The Hill: Cruz Calls For 'Grassroots Army' To Trample ObamaCare
The Tea Party senator said he’s trying to build a grassroots “army” of Americans to surround the U.S. Capitol, and bring down ObamaCare. Cruz said he launched a national website, MakeDCListen.org, for people to submit their stories about how the healthcare law is hurting them. The URL leads to another: JobsGrowth.org (Shabad, 10/26).
CBS News: Obama: HealthCare.gov Problems Are "Frustrating"
President Obama and congressional Republicans continued wrestling over the troubled rollout of Obamacare's online insurance marketplace on Saturday, with a key GOP congressman again calling for the delay of the law's individual mandate and the president mocking Republicans' sudden concern about how user-friendly the law is after years of attempted demolition (Miller, 10/26).
The Hill: Obama: GOP 'Rooting' For Obamacare Failure
In his weekly address, Obama suggested that the GOP's focus on the issue was in bad faith because Republicans have pushed for years to repeal, defund or dismantle ObamaCare.
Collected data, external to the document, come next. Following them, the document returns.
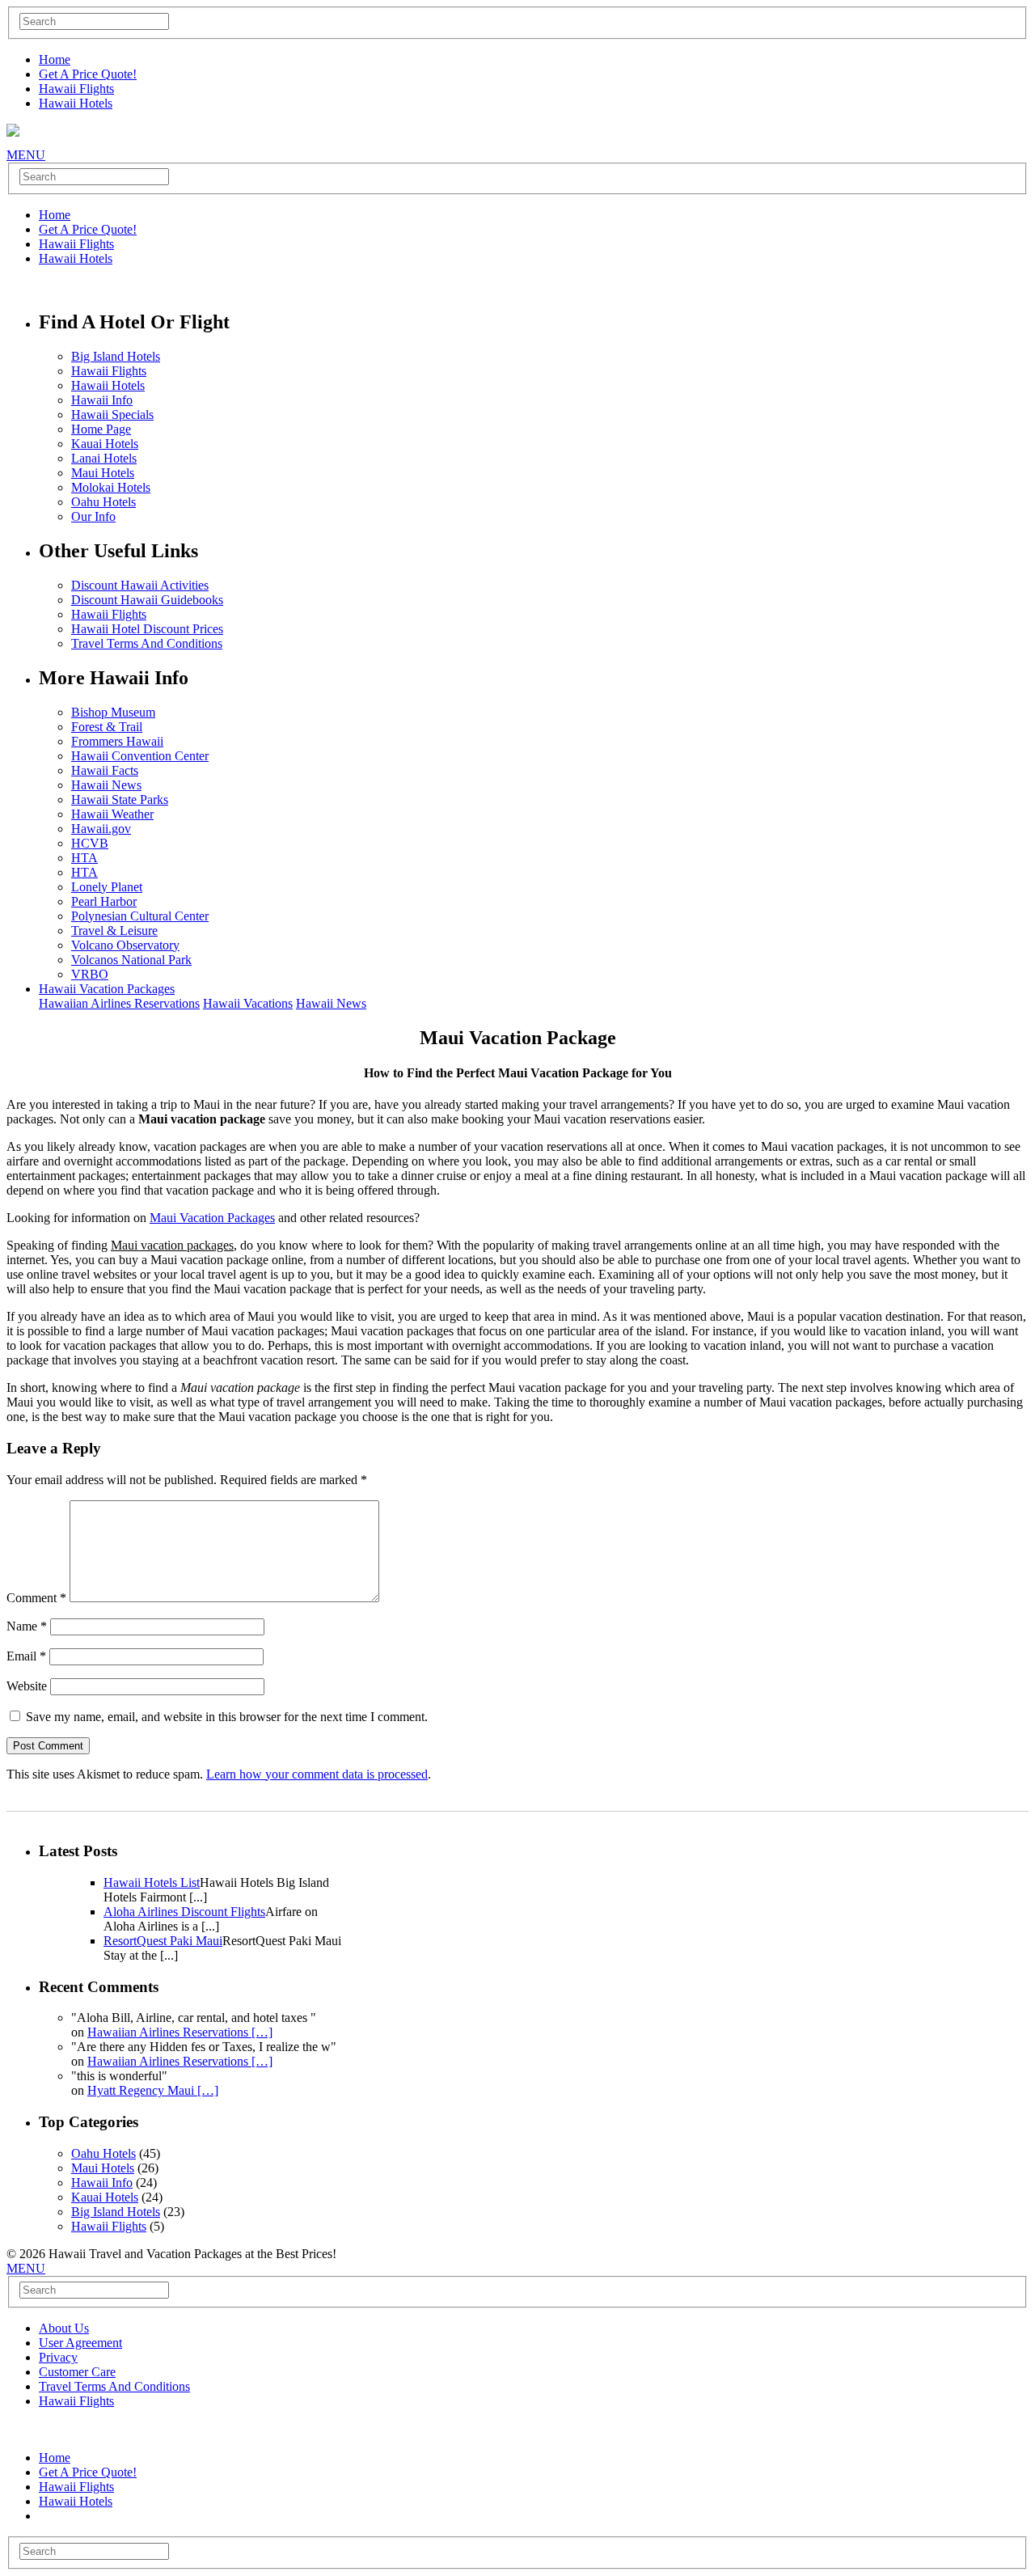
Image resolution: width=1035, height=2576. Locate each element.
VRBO (89, 974)
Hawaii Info (102, 400)
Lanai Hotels (104, 458)
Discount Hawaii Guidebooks (147, 600)
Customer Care (77, 2372)
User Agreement (80, 2343)
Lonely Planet (106, 887)
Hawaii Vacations (248, 1003)
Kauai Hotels (104, 443)
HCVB (89, 843)
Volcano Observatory (125, 945)
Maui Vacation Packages (212, 1218)
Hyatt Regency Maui (152, 2090)
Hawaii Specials (112, 414)
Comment (36, 1598)
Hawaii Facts (104, 770)
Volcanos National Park (131, 960)
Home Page (101, 429)
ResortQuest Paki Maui (163, 1941)
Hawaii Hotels (75, 103)
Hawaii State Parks (119, 799)
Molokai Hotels (110, 487)
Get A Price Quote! (88, 74)
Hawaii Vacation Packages (107, 989)
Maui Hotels (102, 473)
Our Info (93, 516)
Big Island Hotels (115, 356)
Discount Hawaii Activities (140, 585)
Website (26, 1686)
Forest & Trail (106, 727)
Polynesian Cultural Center (140, 916)
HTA (84, 858)
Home (54, 59)
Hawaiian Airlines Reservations (119, 1003)
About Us (64, 2328)
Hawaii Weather (112, 814)
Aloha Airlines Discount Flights (184, 1911)
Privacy (58, 2357)
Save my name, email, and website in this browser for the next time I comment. (227, 1717)
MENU (25, 155)
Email (26, 1656)
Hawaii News (106, 785)
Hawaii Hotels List (152, 1882)
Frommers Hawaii (117, 741)
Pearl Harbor (104, 901)
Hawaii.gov (101, 828)
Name (26, 1626)
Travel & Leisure (114, 930)
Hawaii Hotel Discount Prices (147, 629)
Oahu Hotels (103, 502)
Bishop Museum (113, 712)
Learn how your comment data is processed (317, 1774)
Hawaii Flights (76, 88)
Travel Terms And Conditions (146, 643)
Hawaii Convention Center (140, 756)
Republicans "spent the last few years so obsessed with denying … people access to health insurance that they just shut down the government and threatened default over it," Obama said (Viebeck, 10/26).
The Hill: Upton On ObamaCare Website: GOP Concerns Beyond 'Glitches'
House Energy and Commerce Committee Chairman Fred Upton (R-Mich.) said Republicans have concerns about future problems related to ObamaCare, beyond website glitches. "The broken healthcare.gov website has captured the nation’s attention, but this is more than a website problem. We are also concerned about what happens next," he said in this week’s Republican address. "Will enrollment glitches become provider payment glitches? Will patients show up at their doctor’s office or hospital only to be told they aren’t in the system?” he asked. “And is the personal information Americans provide as part of the enrollment process safe from cyber hackers and identity theft" (Shabad, 10/26).
Politico: Michelle Obama Rips Shutdown, Defends Obamacare
First lady Michelle Obama on Friday joined in the battle over Obamacare, talking up her husband’s health-care program after a rough rollout and taking on those behind the government shutdown. “When a small group of folks in Congress shuts down our government to try to shut down Obamacare, and we watch as our President stands strong, that’s not just some political fight in Washington — it is a battle about our most fundamental values and aspirations,” the first lady told the audience at the Women’s Leadership Forum Conference in Washington, D.C. (Delreal, 10/25).